Véhicules électriques : la décision de l’UE pourrait presser les constructeurs japonais

Les constructeurs automobiles japonais surveillent de près une décision prise par l’Union européenne sur la réduction des émissions de gaz à effet de serre. L’UE a annoncé mercredi un plan pour interdire les ventes de nouveaux véhicules à essence et au diesel d’ici 2035.

Les constructeurs automobiles japonais sont particulièrement préoccupés car ils disposent d’un avantage concurrentiel dans le domaine des véhicules hybrides, une catégorie incluse dans l’interdiction proposée. Les véhicules hybrides ont à la fois un moteur électrique et à combustion.

Les constructeurs s’attendent à ce que l’initiative de l’UE les oblige à revoir leur gamme de produits et à accélérer leur avancée vers le tout électrique.

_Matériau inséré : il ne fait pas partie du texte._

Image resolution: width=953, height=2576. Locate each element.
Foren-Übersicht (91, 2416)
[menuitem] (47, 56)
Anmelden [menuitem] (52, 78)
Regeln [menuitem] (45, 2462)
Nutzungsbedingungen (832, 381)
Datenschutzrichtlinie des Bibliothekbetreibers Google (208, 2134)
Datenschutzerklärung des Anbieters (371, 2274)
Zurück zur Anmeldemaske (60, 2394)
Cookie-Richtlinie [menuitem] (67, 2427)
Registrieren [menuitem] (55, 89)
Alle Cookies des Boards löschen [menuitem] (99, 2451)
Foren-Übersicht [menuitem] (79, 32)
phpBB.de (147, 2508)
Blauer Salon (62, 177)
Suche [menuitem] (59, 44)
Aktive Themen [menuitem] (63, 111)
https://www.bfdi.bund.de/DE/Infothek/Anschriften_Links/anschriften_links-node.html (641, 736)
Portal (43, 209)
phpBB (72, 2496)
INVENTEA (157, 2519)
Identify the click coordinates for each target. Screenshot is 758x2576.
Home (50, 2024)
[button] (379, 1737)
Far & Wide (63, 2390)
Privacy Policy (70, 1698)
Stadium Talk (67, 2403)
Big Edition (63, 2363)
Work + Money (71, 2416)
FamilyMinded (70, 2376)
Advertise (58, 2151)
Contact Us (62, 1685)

Ils se sont déjà fixés de nouveaux objectifs en réponse aux initiatives mondiales pour réduire les émissions de gaz à effet de serre.

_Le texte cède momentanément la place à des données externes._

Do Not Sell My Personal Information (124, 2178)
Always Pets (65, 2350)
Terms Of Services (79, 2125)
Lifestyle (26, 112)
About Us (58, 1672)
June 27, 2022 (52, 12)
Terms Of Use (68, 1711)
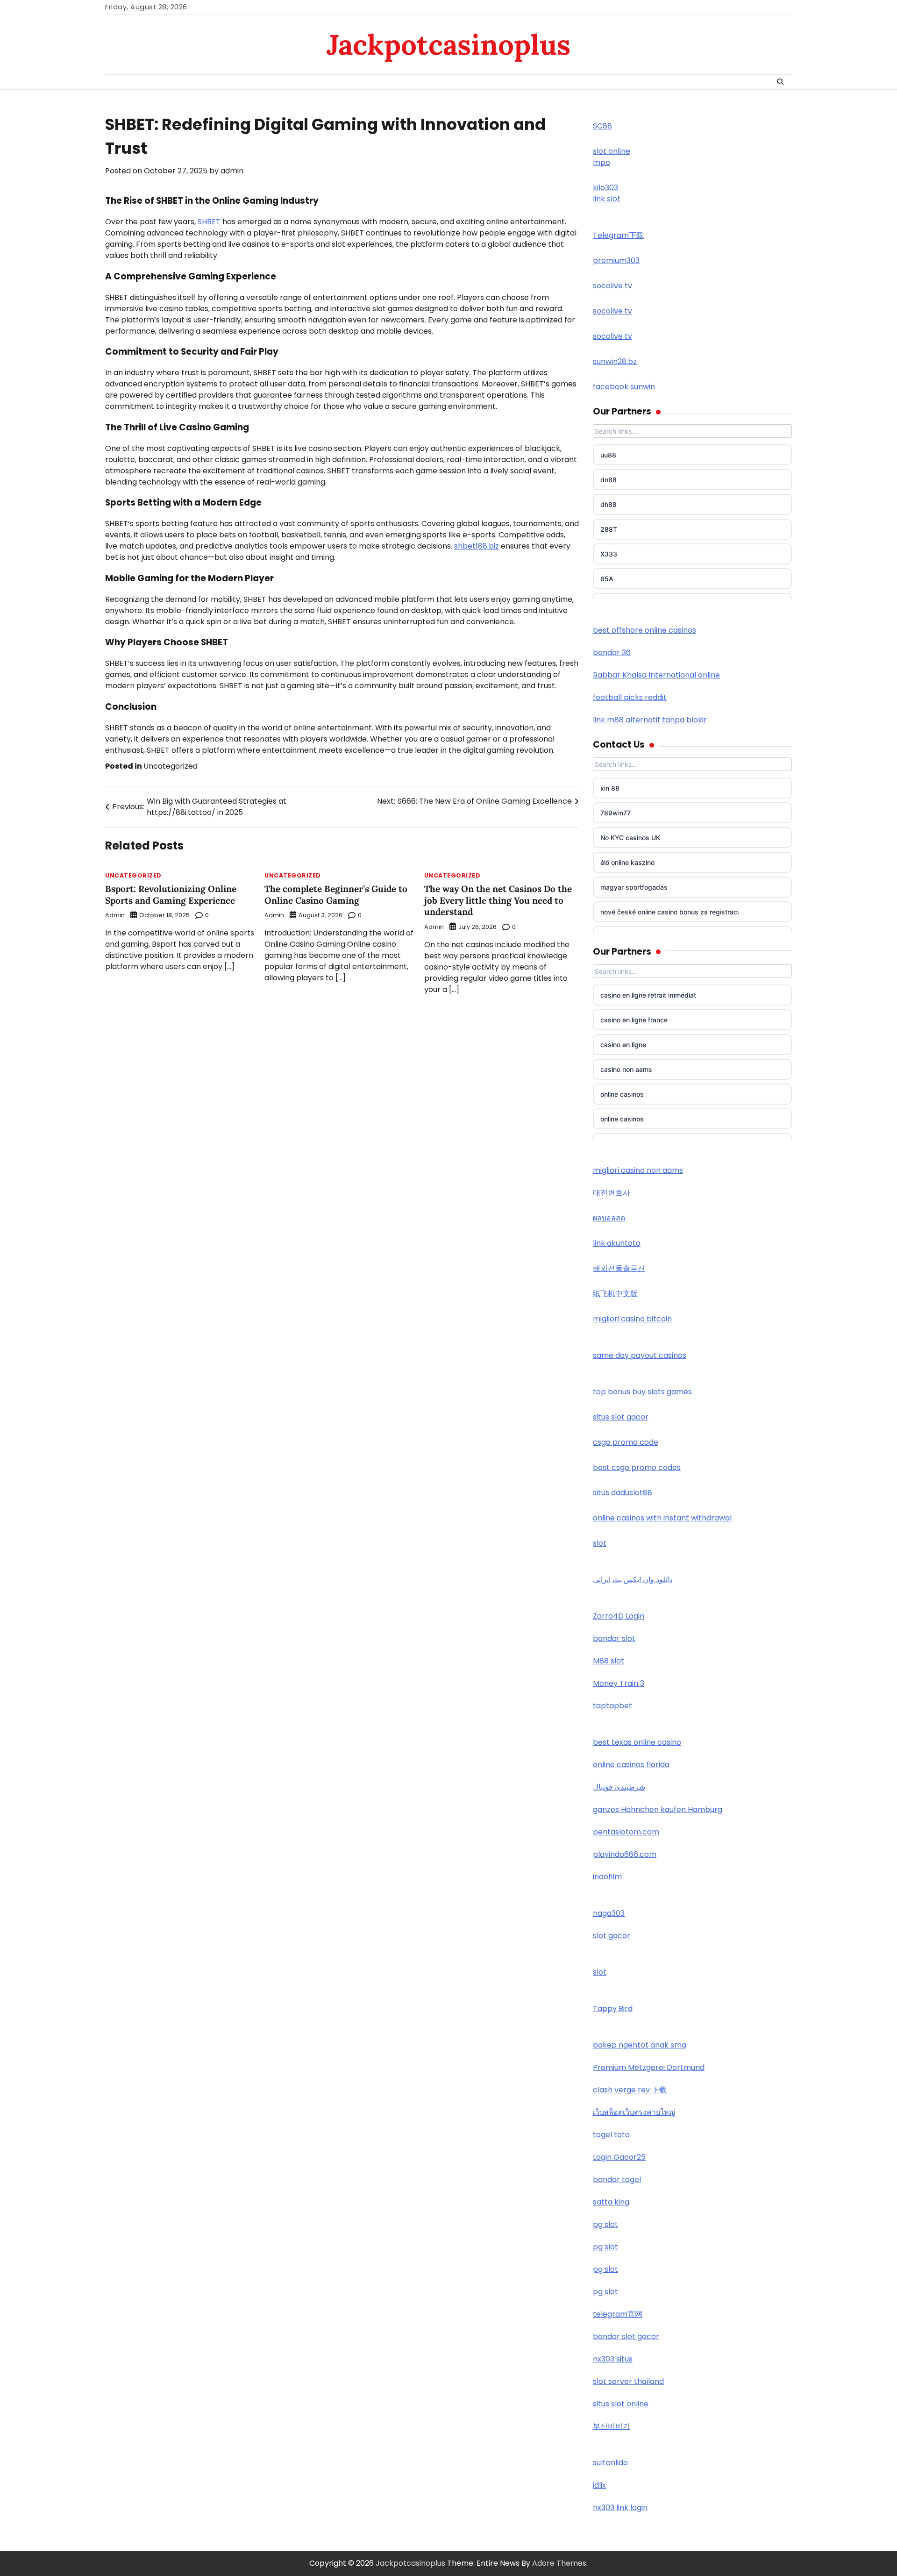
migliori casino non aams (638, 1170)
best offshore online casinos (644, 630)
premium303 (616, 260)
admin (232, 170)
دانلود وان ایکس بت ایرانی (632, 1579)
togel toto (611, 2134)
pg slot (605, 2224)
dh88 (608, 504)
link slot (606, 198)
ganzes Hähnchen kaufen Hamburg (657, 1809)
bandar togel (617, 2179)
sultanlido (610, 2462)
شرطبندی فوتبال (619, 1787)
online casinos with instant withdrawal (662, 1518)
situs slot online (620, 2403)
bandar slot (614, 1638)
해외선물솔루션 (619, 1268)
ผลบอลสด (609, 1218)
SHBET (209, 221)
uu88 (608, 455)
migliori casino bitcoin (632, 1318)
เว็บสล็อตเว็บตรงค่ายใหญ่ (634, 2112)
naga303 (609, 1913)
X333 (608, 554)
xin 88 (609, 788)
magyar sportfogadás (634, 887)
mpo (601, 162)
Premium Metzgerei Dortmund (649, 2067)
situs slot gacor (620, 1417)
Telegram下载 (618, 235)
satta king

Toyota espère que 40 % de ses véhicules en Europe seront électriques et fonctionneront avec des piles à combustible d’ici 2030. Le restant sera hybride.

Nissan prévoit de faire des véhicules électriques et hybrides sa gamme de produits en Europe et sur les autres marché importants au début des années 2030.

Honda souhaite lancer une gamme de véhicules entièrement électriques et à piles à combustible d’ici 2040.

Les entreprises indiquent qu’elles attendent de voir si les États membres de l’UE donnent le feu vert à ces propositions ambitieuses pour le climat.